第一次グレイトパール泊地沖会戦4
第一次グレイトパール泊地沖会戦もいよいよ明日で終わりです。
そのあと閑話を挟んで2章に入るのですが、まだ前半パートしか完成してません。
どうしましょう・・・・。
行間修正。
「球形陣内に突入、中央部到達まで420秒。」
プラムとルル大提督による十字掃射を受け続けた敵大艦隊α群は大きくその数を減らしていたが、小型揚陸艦級とそれが運んでいたEvil兵士級の死骸がデブリとなって漂う戦場を舞台に、残存Evil小型揚陸艦級から放たれる防衛レーザーの光線や近接拡散砲弾の炸裂光が幾度となくチェリー艦隊長の艦載機群に襲いかかっていた。
「ヴォルフ04、被弾、編隊落伍。」
彼女の艦載機群は防衛レーザーの照射なら1秒程度は耐える耐レーザーコーティングに護られてはいるが、実体弾の直撃には効果がなく艦隊陣形内に切り込む肉迫攻撃では、レーザーよりもむしろ広範囲にばらまかれる実体弾の方が怖ろしい。
そして、編隊を襲う危険はそれだけでない。
先頭を飛ぶ戦闘機【ヘクセ】が、残骸の影から飛びかかってきた残存上陸兵級に取り付かれ、諸共にデブリに突っ込み爆散して果てる。
「ヘクセ12、爆散。」
突入僅か1分、ここまでで8機が失われた。
それでもチェリー艦隊長は諦めない。
本来ならば、このような任務には投入しない偵察機まで、攻撃機隊の護衛として随伴させての浸透突破作戦である。其処からでも彼女の本気度がうかがえた。
「ヘクセ16、被弾、編隊落伍。」
刻々と被害は増え、編隊は進む。
残存していた2隻の敵Evil巡航母艦級から飛び出したのは4本腕と翼状の突起物が特徴のEvil戦騎級ガーゴイル、対艦能力を捨てて近距離格闘戦に特化した種だ。

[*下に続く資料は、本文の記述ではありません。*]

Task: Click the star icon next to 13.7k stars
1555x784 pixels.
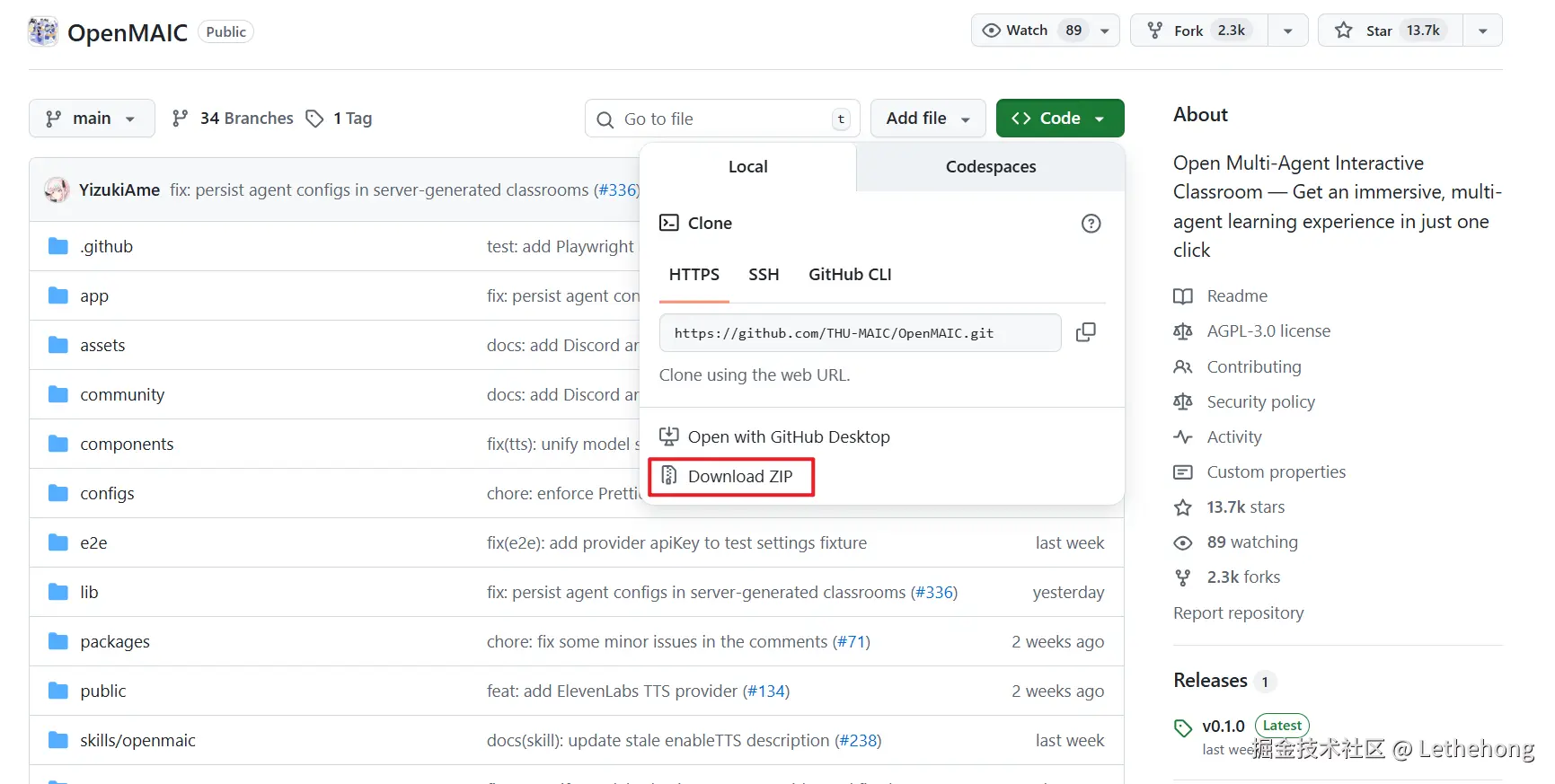Action: point(1183,507)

今まで出てこなかったのは航続距離の問題だろうが、現状での遭遇は避けたい敵だった。
それが敵母艦から次々と羽ばたき、その発艦途中に1隻がレーザー光に貫かれ爆散する。戦艦級の主砲火力をもつ1号支援砲艦の砲撃だった。
『敵巡航母艦1隻轟沈、チェリーやりとげなさい。』
ルル大提督の心強い支援の下、編隊はさらに侵攻する。
ガーゴイル群れが編隊に迫る。数はおよそ48騎、護衛として残存するドラッヘ重戦闘機3機とヴォルフ偵察機4機のみを残し、チェリー艦隊長は12機のヘクセ戦闘機隊を編隊から分離してガーゴイルの群れに突入させる。
ガーゴイル48騎対ヘクセ12機、僅かばかりの時間を稼ぎだす為の全滅覚悟の迎撃戦が始まった。
そして―――。
「攻撃目標捕捉。」
絶え間なく続くルル大提督の砲撃によって抉られた護衛戦力を潜り抜けたその先で、編隊は遂に大型艦群を捕捉した。
「ブリッツ攻撃機隊、攻撃開始。」
残存14機のブリッツ攻撃機隊が一斉に散開して、それぞれの攻撃目標に向けて機首を向けると、攻撃機1機に付き2基づつ抱えてきた対艦熱核誘導弾を一斉に発射した。
「全機離脱。」
誘導弾の投弾に成功すると、戦果確認もせずにチェリー艦隊長は編隊を離脱しに掛かる。
こちらの予測通りならば―――。
『大型揚陸艦級03、05、06、08、11、15に命中。』
爆発を確認―――。
忙しいチェリー艦隊長の代わりに戦果確認をしていた俺がその発生を観測する。
熱量急速に低下―――。
―――やはりアレを積んでいた。
休眠中の結晶体から目覚めた狂喰アメーバが、運んでいた母艦を内部から食い破って、外へとあふれだし母艦を飲み込むように広がっていく。逃げ出すことも、振り払う事も出来ずに飲み込まれ、敵大型揚陸艦が、内と外からむさぼり食われていく。
狂喰アメーバには組織への帰属意識もなければ、Evilという種への同胞意識もない。
あるのは強力な飢餓感とその飢えを満たしたいという欲求だけであり、自分以外はすべてエサとばかりに時には同族さえ捕食する。特に休眠状態にある結晶体から目覚めたばかりはとても飢えている。自分を運んできた母艦など丁度良いおつまみ程度にしか考えていないのだろう。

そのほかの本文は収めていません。